There is no ambivalence at all in the Confucian view that social relations constitute human nature, and Yu argues that if we conceive of ren* as filial love, then the expansion of this basic virtue to others gives a secure foundation for graded altruism and a truly other-regarding view of friendship. A virtue ethics based on aesthetic self-cultivation might well fail to encourage the other-regading virtues of love and compassion, but the thoroughly social self of Confucianism gives the proper psychological foundation for care for others.

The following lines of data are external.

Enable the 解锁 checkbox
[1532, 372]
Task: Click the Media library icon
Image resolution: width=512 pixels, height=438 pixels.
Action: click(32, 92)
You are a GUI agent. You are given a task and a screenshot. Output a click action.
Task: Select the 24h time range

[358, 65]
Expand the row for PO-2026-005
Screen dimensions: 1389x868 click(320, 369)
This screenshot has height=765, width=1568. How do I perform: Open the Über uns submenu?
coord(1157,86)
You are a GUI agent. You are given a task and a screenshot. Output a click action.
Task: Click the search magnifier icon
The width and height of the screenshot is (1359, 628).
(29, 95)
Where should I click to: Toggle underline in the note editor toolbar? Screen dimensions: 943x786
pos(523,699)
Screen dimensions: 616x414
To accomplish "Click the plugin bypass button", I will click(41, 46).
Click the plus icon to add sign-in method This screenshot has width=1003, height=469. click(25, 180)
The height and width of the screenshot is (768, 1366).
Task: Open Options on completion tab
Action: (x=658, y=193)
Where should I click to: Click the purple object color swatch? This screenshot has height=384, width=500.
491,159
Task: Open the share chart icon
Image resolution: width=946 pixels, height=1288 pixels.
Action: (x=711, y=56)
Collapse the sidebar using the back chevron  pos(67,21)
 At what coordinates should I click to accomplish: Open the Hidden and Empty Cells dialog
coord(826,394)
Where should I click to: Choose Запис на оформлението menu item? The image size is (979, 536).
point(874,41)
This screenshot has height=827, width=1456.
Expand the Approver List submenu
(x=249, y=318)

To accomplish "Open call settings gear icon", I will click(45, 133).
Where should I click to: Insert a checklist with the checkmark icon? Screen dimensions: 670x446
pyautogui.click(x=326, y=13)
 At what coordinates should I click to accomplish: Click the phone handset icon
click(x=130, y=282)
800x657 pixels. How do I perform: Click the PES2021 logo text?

    The Chinese character xin--translated as "mind" or "heart" but best rendered "heart-mind"--represents the "ruler" of the Confucian self. Reason and the passions are united in xin so the dichotomy that has plagued European thought is simply nonexistent. Assuming a thoroughly somatic soul, the Confucius of the Analects does not even oppose heart-mind to the senses and appetites, although this dichotomy does appear later in Mencius and Xunzi. Even so Mencius believes that the body is nevertheless constitutive of personal identity, because the virtues of the good person while "rooted in his heart" manifest themselves "in his face, giving it a sleek appearance. It also shows in his back and extends to his limbs. . . ." This means that sages literally "image" the virtues in their bodies and make even more evident the fusion of the good, the elegant, and the beautiful. Tu Weiming observes that learning li is essentially a "discipline of the body" and that the literal meaning of teaching by example (shenjiao), which is to be preferred over teaching by words (yenjiao), means "body teaching." (Although usually translated as "spirit," shen in human beings frequently refers to the whole psychophysical self.) The learning of li begins with physical exercises such as archery and charioteering and extends to the choreographing of every single bodily movement. This matches Foucault’s view that the bios of the human body should be the "material" from which we fashion our own virtuous "piece[s] of art."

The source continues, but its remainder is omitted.